Entre los titulares de la prensa de la semana pasada ocupó un lugar destacado la noticia de que nuestro gobierno rechazó un planteo de los Estados Unidos de que considerase expulsar diplomáticos de Rusia radicados en nuestro país.
Esa expulsión sería en represalia por el envenenamiento de Serguéi Skripal, un ex agente doble ruso y su hija Yulia, refugiados en la ciudad de Salisbury, en el sur de Inglaterra. El ministro de Relaciones Exteriores, escribió El País, describió el pedido como “impertinente”, que fue descartado inmediatamente. El Uruguay afirmó, “es un país soberano y un país fija por sí mismo las políticas de relacionamiento con el resto del mundo” (El País, 20 de abril).

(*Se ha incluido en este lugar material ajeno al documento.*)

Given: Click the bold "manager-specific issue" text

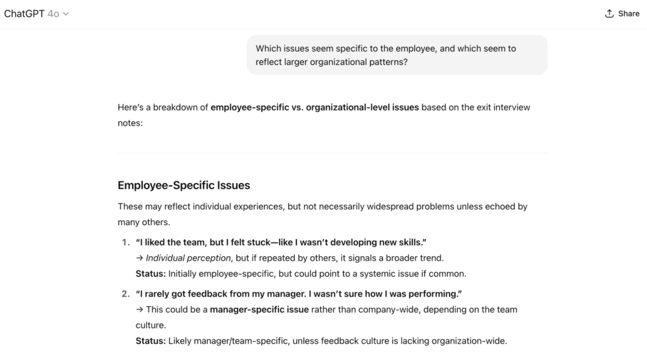Looking at the screenshot, I should pos(259,310).
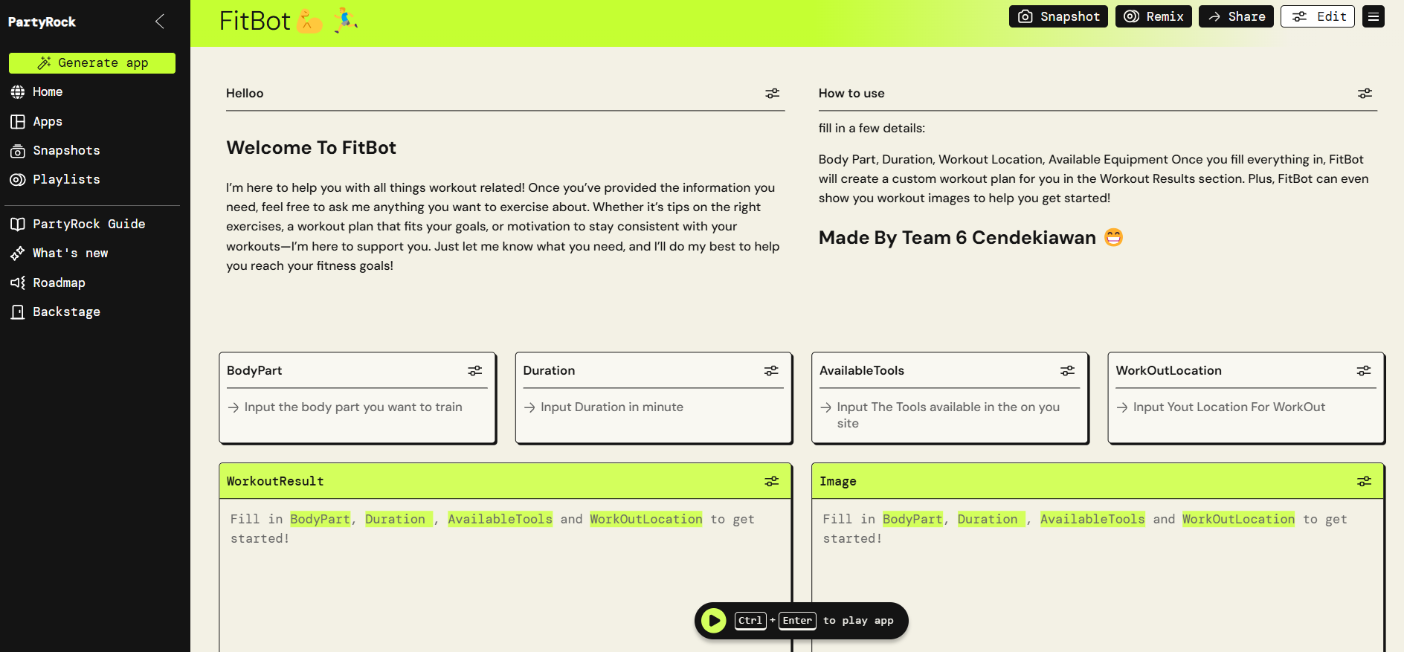The image size is (1404, 652).
Task: Open Home from the sidebar
Action: coord(48,92)
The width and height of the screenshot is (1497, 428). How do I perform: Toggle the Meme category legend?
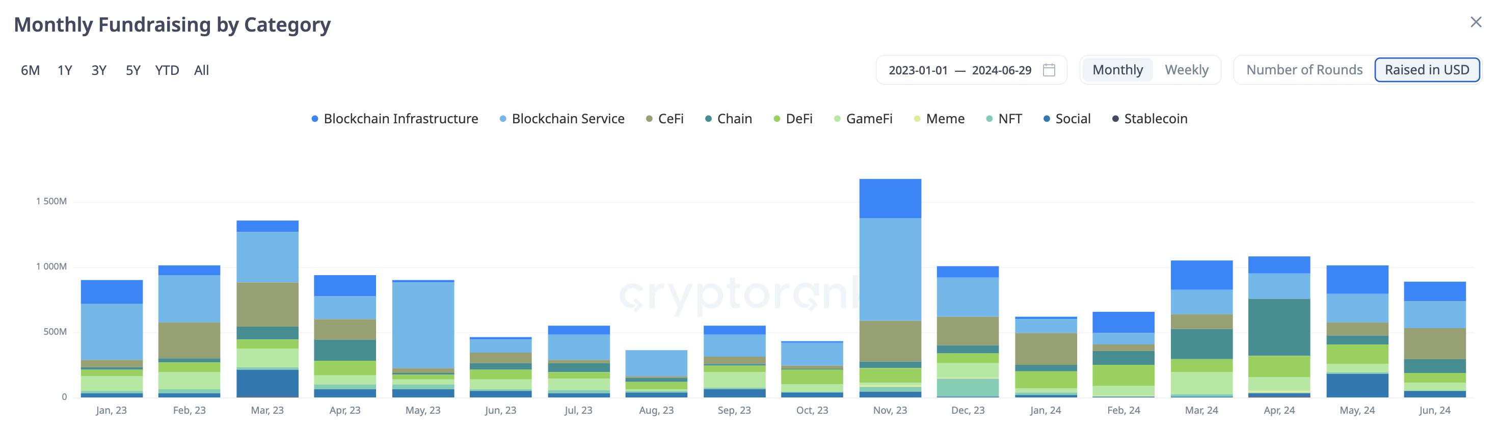click(x=940, y=119)
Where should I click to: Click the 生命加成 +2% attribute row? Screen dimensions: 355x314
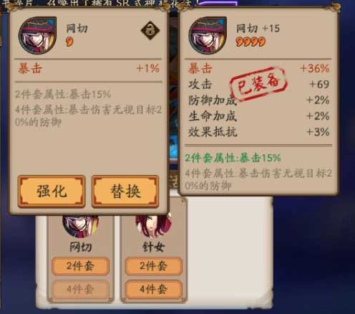[x=258, y=116]
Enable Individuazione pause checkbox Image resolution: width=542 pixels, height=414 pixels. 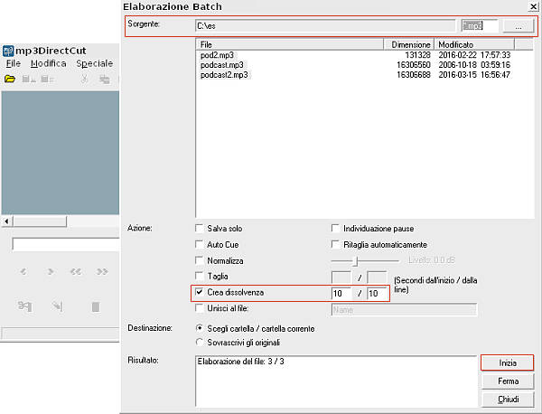point(336,229)
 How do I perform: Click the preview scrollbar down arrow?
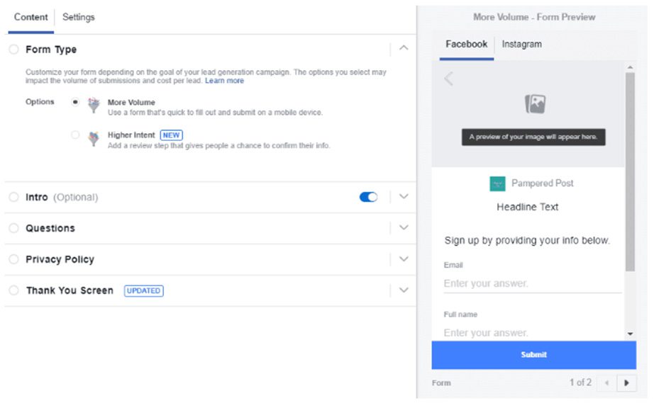coord(630,334)
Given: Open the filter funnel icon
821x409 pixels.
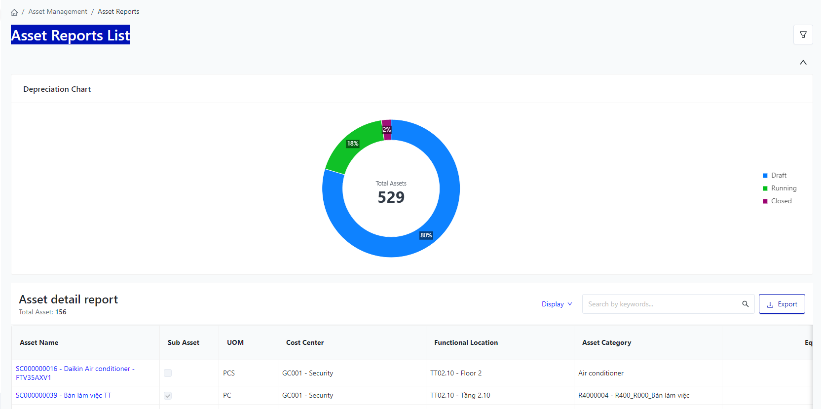Looking at the screenshot, I should [x=803, y=35].
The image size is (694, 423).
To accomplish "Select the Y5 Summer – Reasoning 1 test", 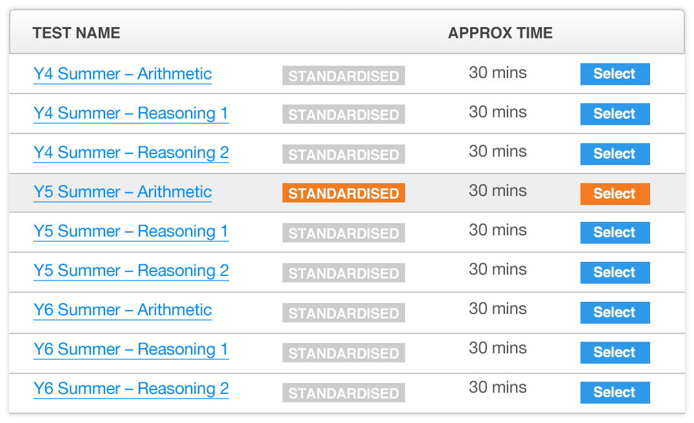I will pyautogui.click(x=615, y=233).
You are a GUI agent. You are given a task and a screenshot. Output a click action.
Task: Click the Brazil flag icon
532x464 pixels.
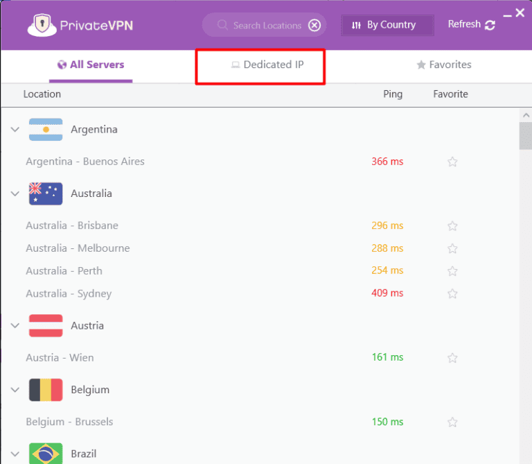[x=46, y=453]
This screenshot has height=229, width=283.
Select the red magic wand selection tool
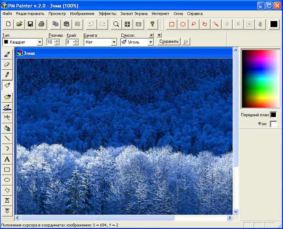[x=216, y=24]
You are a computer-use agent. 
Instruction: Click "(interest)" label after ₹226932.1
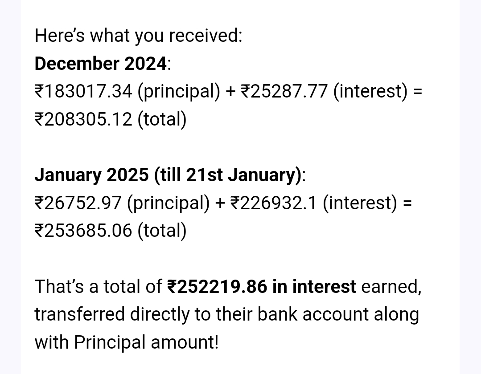tap(359, 203)
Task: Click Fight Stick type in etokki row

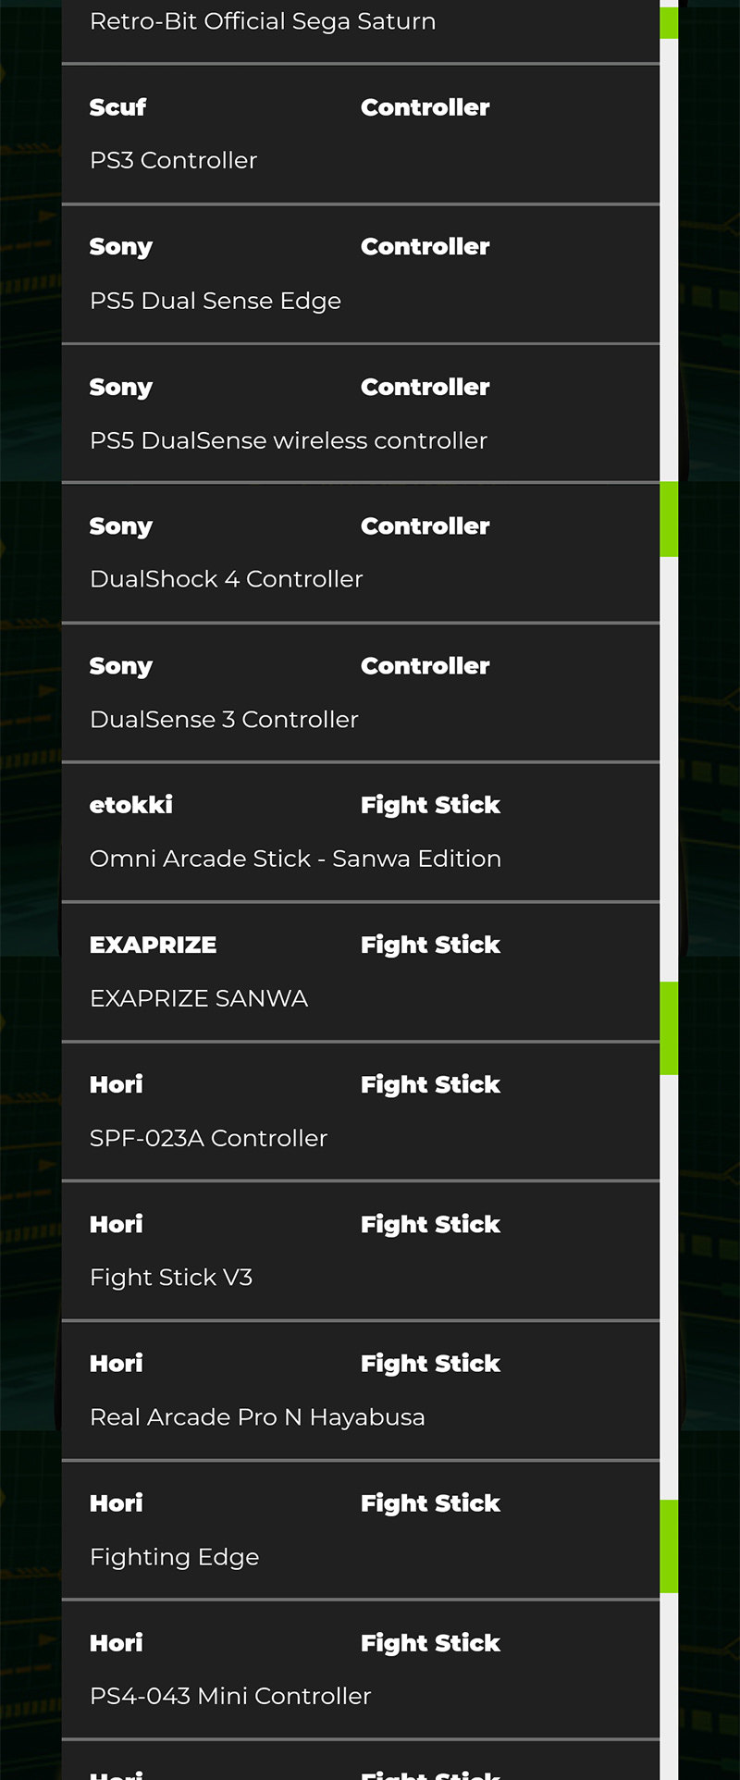Action: 430,805
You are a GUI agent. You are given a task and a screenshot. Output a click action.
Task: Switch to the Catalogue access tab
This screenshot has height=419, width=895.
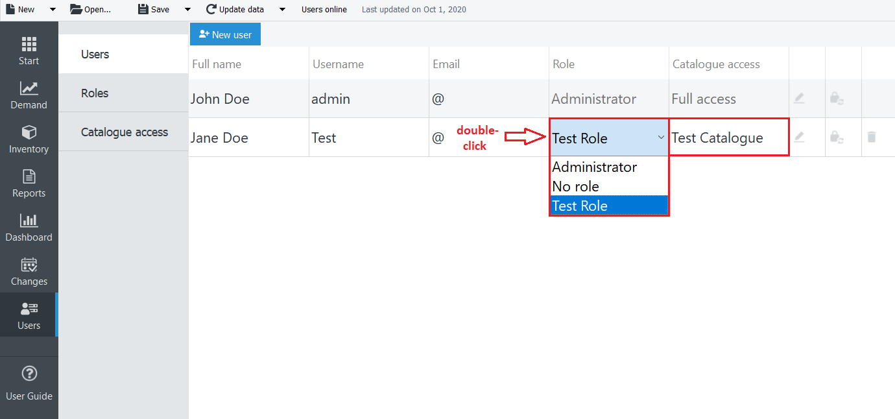click(125, 132)
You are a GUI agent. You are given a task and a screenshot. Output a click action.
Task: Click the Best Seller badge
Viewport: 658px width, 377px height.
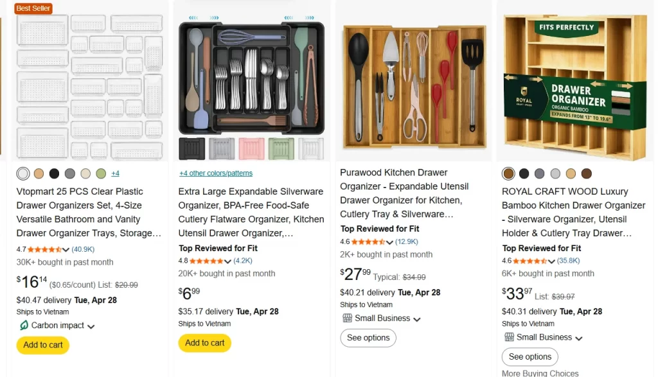click(x=33, y=8)
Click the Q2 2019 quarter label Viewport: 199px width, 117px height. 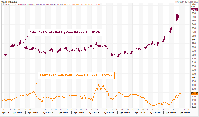95,112
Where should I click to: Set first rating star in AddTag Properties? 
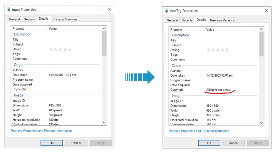208,50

El atentado fue con un veneno llamado Novichok manufacturado en Rusia y que ataca el sistema nervioso. No solamente hirió a sus dos objetivos, sino que también lastimó a otras personas que no tenían nada que ver con ellos (por ejemplo, el agente de policía que acudió al lugar). Los trabajos para limpiar todas las trazas de la sustancia en los lugares afectados de Salisbury incluirán, de acuerdo a lo que informa The Guardian, el centro comercial donde cayeron enfermos el antiguo espía y su hija, el restaurante Zizzi y la taberna Mill, que habían visitado ese día, su residencia en las afueras de la ciudad y el domicilio del policía herido en el incidente, que también necesita ser descontaminado. Se ha informado que cincuenta personas debieron ser tratadas. La limpieza tomará meses y ocupará a 200 efectivos de las fuerzas armadas de la Gran Bretaña, especializadas en ese tipo de incidentes.
No es la primera vez que ex agentes rusos asilados en la Gran Bretaña sufran una muerte prematura en circunstancias poco explicables. La diferencia entre estos antecedentes y el atentado en Salisbury radica en que mientras los anteriores fueron trabajos, digamos “limpios”, sin efectos colaterales, el reciente ataque fue indiscriminado y afectó seriamente personas inocentes y una ciudad (el collateral damage). La pregunta es si ese enchastre fue consecuencia de un error de ejecución o el fruto de una decisión deliberada encaminada a medir la fuerza y decisión de la Gran Bretaña y sus aliados de la OTAN, ante un acto de agresión tan craso.
Este episodio se suma a una larga serie de acciones agresivas de Rusia que incluyen la ocupación de Crimea, la intervención en Ucrania y el apoyo a esa auténtica monada humanitaria que es el presidente de Siria.
Hasta ahora se han sumado veinte países a las represalias. La mayoría de ellos pertenecen a la Unión Europea y la OTAN. Australia expulsó dos diplomáticos. La primer ministro de Nueva Zelanda declaró que apoyaba a los países que habían expulsado diplomáticos rusos y que estaba dispuesta a seguir su ejemplo, pero que, lamentablemente, no había encontrado ningún espía ruso para hacerlo.
Un atentado como el de Salisbury puede ser visto como acto de terrorismo de Estado y nos plantea un desafío complejo que toca intereses vitales. No solo del Reino Unido, víctima del ataque, sino también de toda la comunidad internacional.
Ese tipo de conductas son actos de agresión que atacan la soberanía de los demás Estados. No son conductas aceptables en las relaciones entre naciones civilizadas. Son un peligro para la seguridad de todos los Estados. Incluyendo la de nuestro país.